Hallie

Wrong silence woke me.

Not the comfortable quiet of a safe nest at rest. This was the kind of silence that meant predators were coming, that meant everything that usually made noise—the small cliff creatures, the constant whistle, even the wind—had stopped in anticipation of violence.

Drav was already at the southern entrance, wings partially spread as he scanned the horizon for threats.

I moved to join him, still groggy but alert enough to know this was serious. "What is it?"

"They're coming." He pointed south toward the distant ridgeline. "Two shapes. Still distant but heading straight for us without deviation."

I scanned the sky and saw nothing at first, but then—there. Two dark silhouettes against the orange sky, wings beating in steady rhythm. Moving fast. Not circling or scouting or approaching cautiously. Just coming directly toward us with clear intent.

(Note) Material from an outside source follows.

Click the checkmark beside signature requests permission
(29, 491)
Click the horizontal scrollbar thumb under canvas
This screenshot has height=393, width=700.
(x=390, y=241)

"Kethar and Vhel," I said, stating the obvious.

"Yes." Drav's claws extended slowly, scraping against stone. "This is it. The final confrontation we've been expecting."

No strategy evident in their approach. No stealth. Just direct assault from desperate males with nothing left to lose and no alternatives remaining.

"I'll take the ground," I said. "You take the air where you have advantage."

"If Vhel lands to attack you—"

"I'll handle it." I moved back into the caves and retrieved the obsidian knife, checking that the trap sections we'd marked yesterday were still clear and accessible. "I know this terrain better than he does now. That's my advantage against superior strength."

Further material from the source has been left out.